The honest limit of DIY comps: no condition data. MLS listings tell you a home was renovated, had a finished basement, or sold as-is. Public records don't. If your comps match in size and age, condition gaps won't sink you. But if an assessor claims your cheap comparables were distressed sales, you'll want your realtor's notes in your corner.
How do you use the comps once you have them?
Start with price per square foot. Check whether any comps sold below your assessed value on a per-square-foot basis. That's your headline number. If three comparable homes averaged $185 per square foot and your assessment implies $210, you have an arithmetic argument nobody can wave away.

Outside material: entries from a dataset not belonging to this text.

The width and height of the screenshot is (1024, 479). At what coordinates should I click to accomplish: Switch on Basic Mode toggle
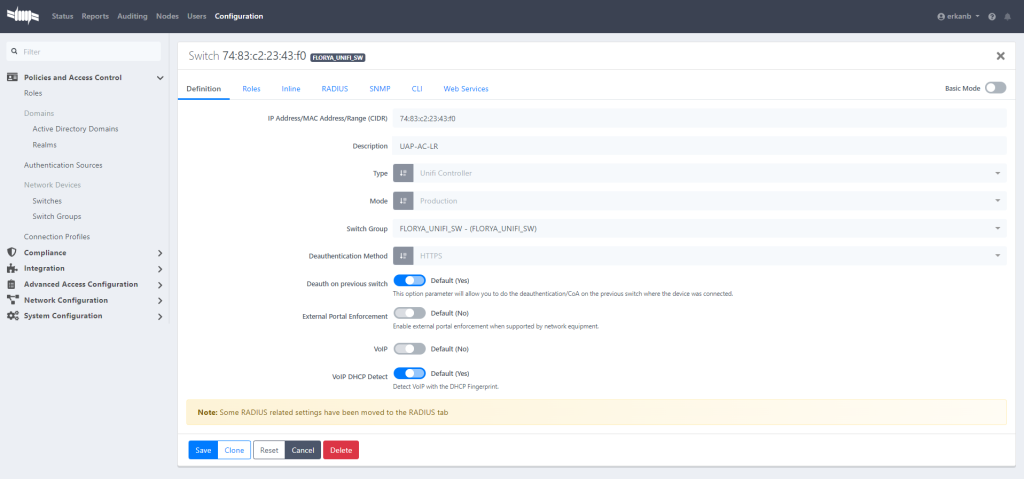(995, 88)
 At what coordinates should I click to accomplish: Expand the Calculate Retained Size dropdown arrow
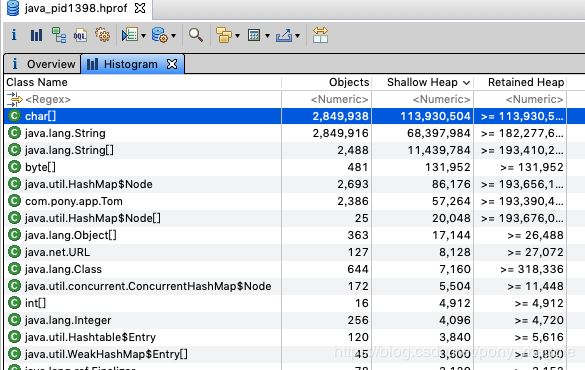point(267,36)
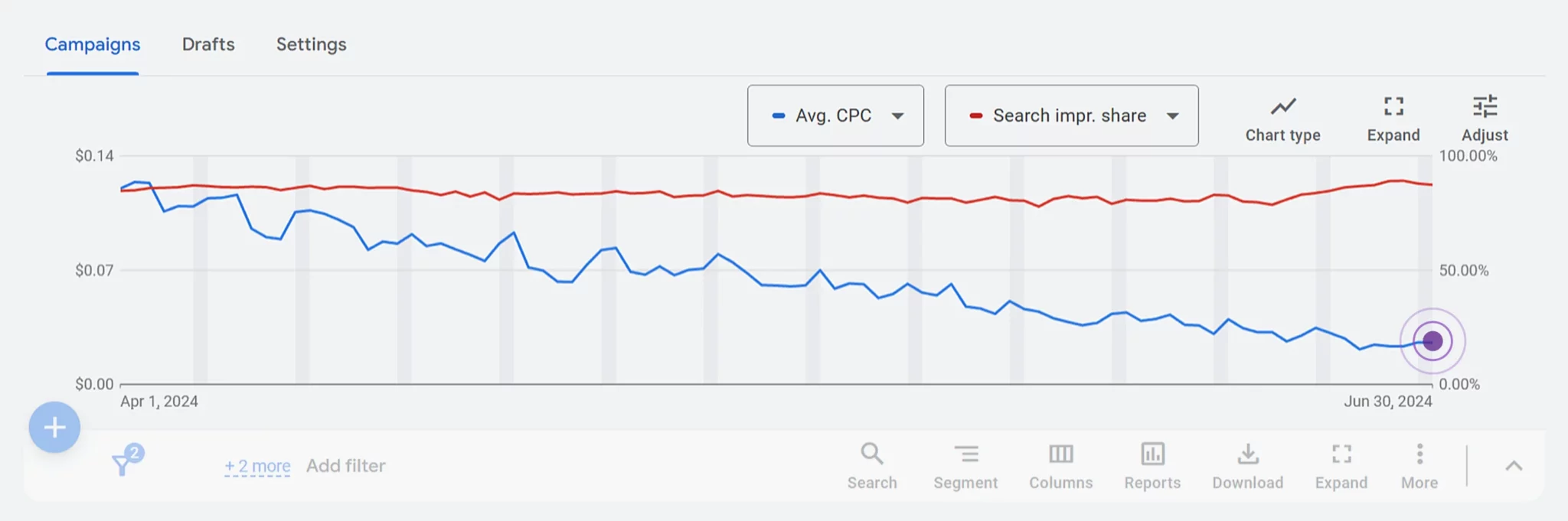Open the Adjust chart settings
This screenshot has height=521, width=1568.
tap(1484, 116)
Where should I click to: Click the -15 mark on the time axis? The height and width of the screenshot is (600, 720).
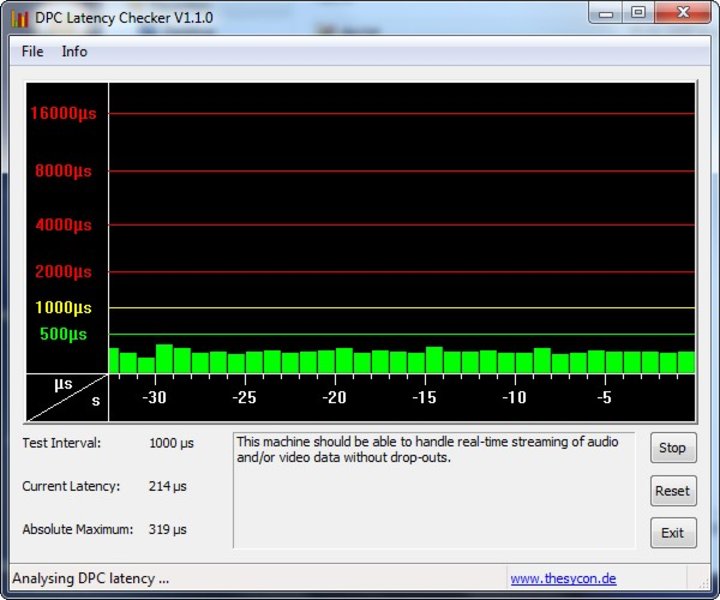tap(424, 397)
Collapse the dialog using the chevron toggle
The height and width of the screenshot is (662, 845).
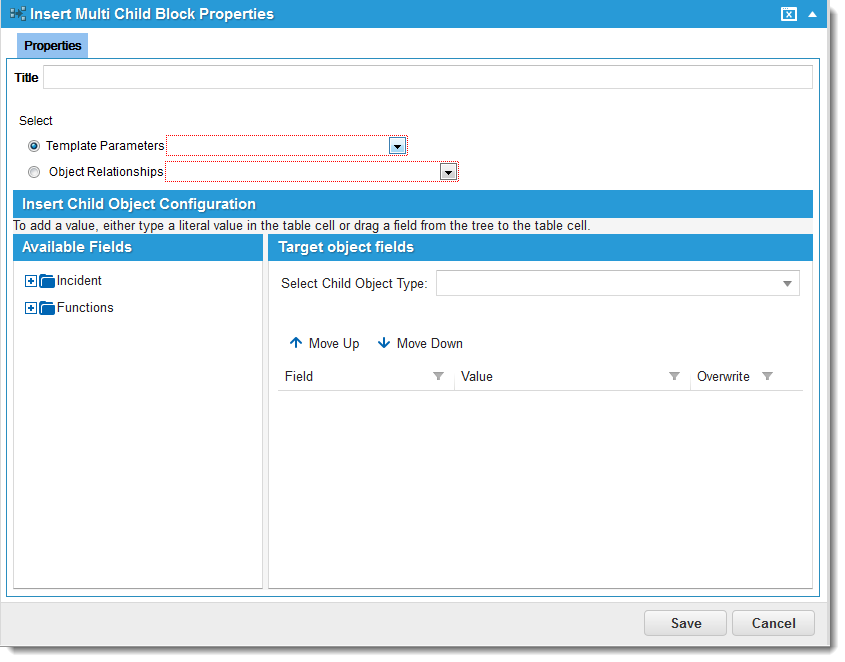tap(813, 14)
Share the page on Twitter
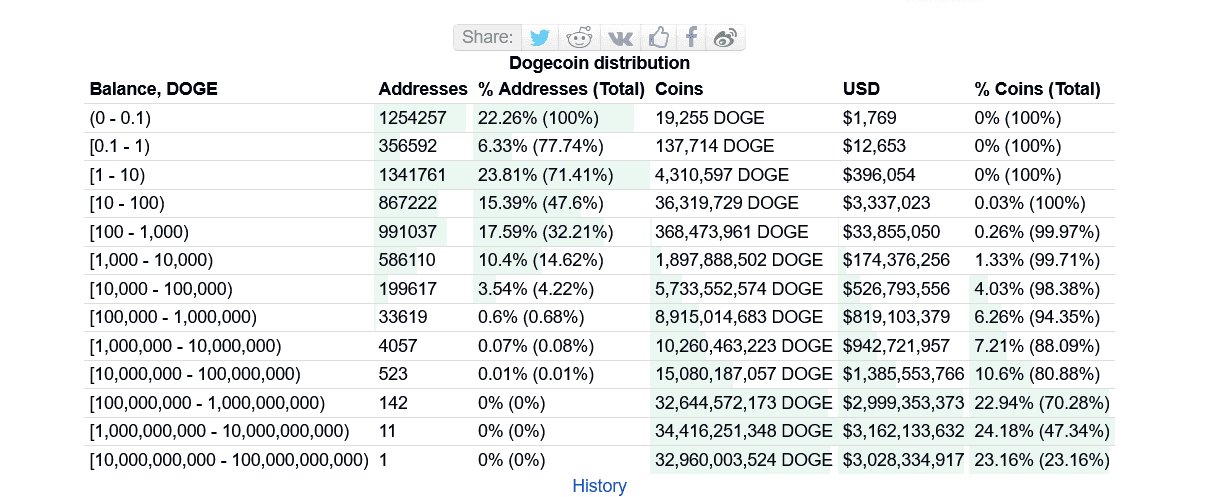 coord(540,38)
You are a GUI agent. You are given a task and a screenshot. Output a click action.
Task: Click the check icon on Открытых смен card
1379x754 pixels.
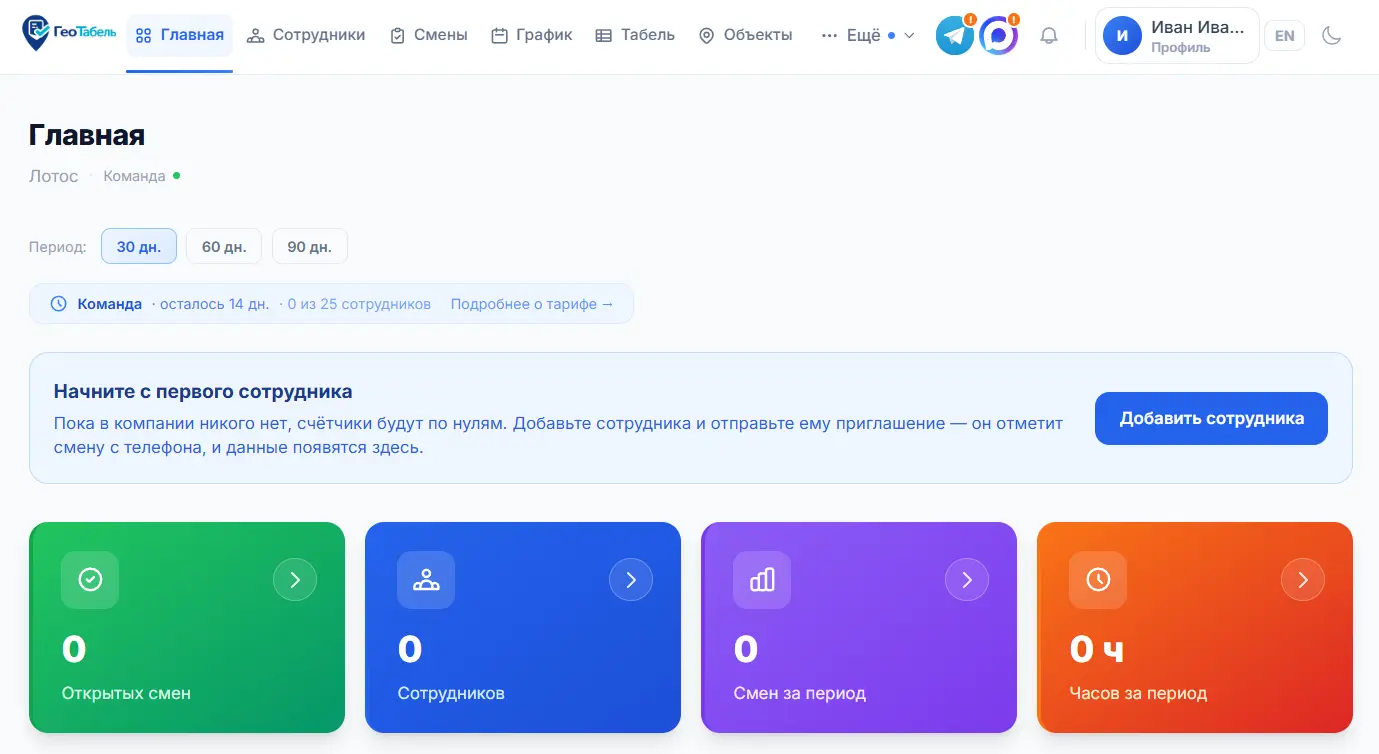pos(90,580)
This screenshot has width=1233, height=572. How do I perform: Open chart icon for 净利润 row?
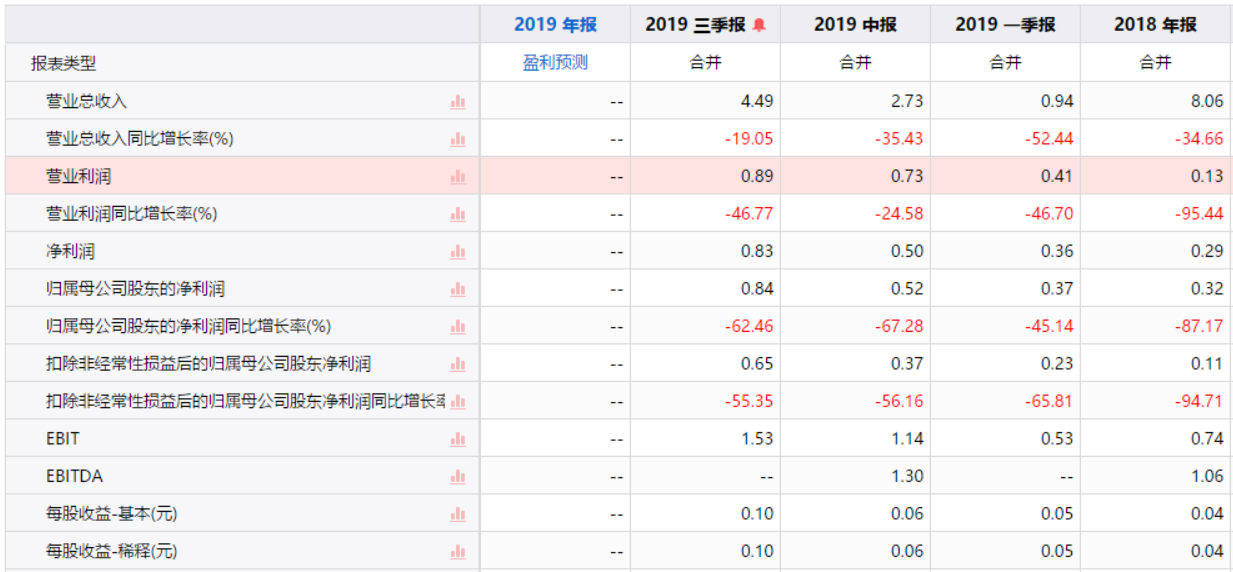pyautogui.click(x=458, y=251)
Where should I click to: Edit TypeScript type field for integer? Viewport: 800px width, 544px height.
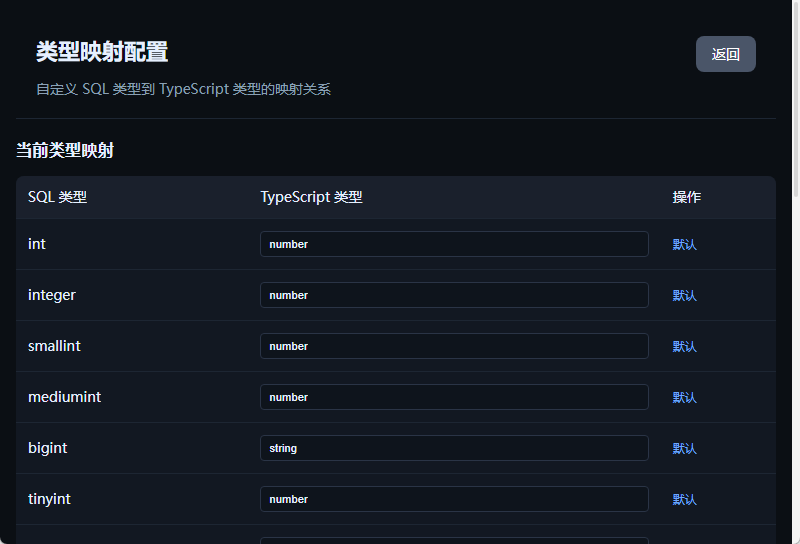(x=454, y=295)
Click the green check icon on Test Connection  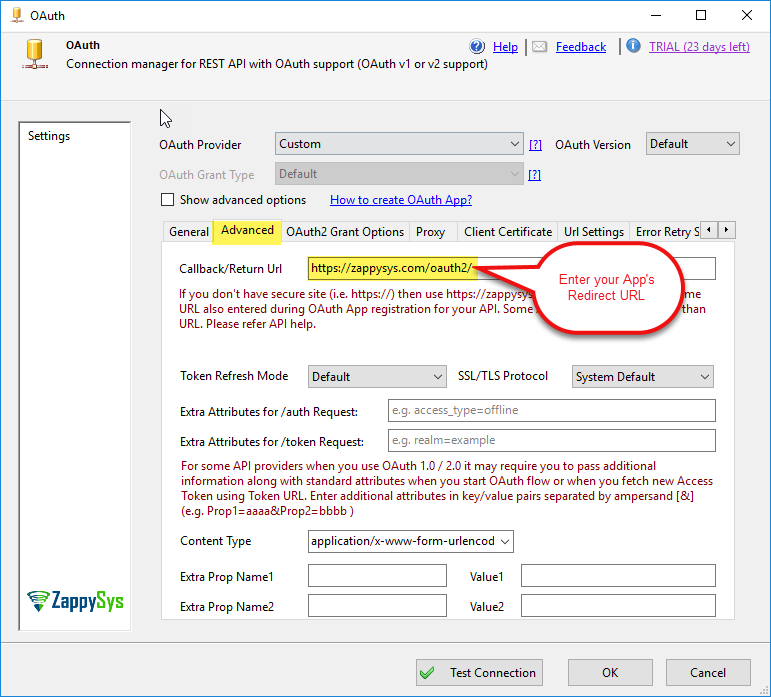[x=428, y=673]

Second, calculate the indicated value for your property. Take the average or median sale price of your comps, adjust for square footage differences, and state the result. That's your "opinion of value."
Third, put the comps in a clean table with your property in the top row and the comparables below. Show address, sale date, sale price, square footage, price per square foot, and a short note on differences. Boards read hundreds of packets. Clarity wins.
Fourth, attach the MLS listing sheets or printouts as exhibits. Number them. Reference them in your narrative: "Comparable Sale 1 (Exhibit A) sold on March 14, 2024 for $340,000."
Fifth, write a one-page cover letter with your current assessed value, your opinion of value, the dollar difference, and your request. Under 300 words.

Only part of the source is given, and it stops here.